Ben Newton - Commerce Frontend Specialist

My MCP Went Down Today. I Don't Want To Care About Infrastructure.

But the infrastructure doesn't care what I want.

My MCP Went Down Today. I Don't Want To Care About Infrastructure.

This afternoon, Google Cloud blocked Railway's account.

Their dashboard went dark. Their API went dark. Every service hosted on Railway, including the BlackOps MCP my customers depend on, went dark with it.

One vendor's bad day. Hours of my customers locked out of the tool they pay me for.

Here's the part I want to be honest about: I don't want to think about distributed architecture. I don't want to think about vendor redundancy. I don't want to think about failover topology. I want to build the product, ship features, and have the platform underneath just work. That's why I picked a managed host in the first place. The whole point was to stop thinking about infrastructure.

But the infrastructure doesn't care what I want.

When I migrated the BlackOps MCP off npx and onto a hosted server, I picked Railway over Vercel because Railway runs persistent Node processes and Vercel functions are serverless with execution limits.
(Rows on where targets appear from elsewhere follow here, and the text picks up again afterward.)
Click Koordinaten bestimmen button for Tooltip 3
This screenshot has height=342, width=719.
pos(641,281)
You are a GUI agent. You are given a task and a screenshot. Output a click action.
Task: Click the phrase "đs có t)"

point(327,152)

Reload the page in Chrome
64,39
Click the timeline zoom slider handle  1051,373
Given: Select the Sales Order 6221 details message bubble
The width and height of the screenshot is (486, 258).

MCP runs over SSE. Serverless and long-lived streams don't usually play nice. That was the right call for the architecture I had then.

It became the wrong call the moment I bothered to check my assumptions.

When the outage hit, I went in expecting a stateful refactor to be the wall. It wasn't. SSE wasn't actually the blocker. Statefulness was. The MCP transport was holding session state in process memory it didn't need to hold. Once I ripped that out and made the transport stateless, Vercel functions were perfectly capable of serving it.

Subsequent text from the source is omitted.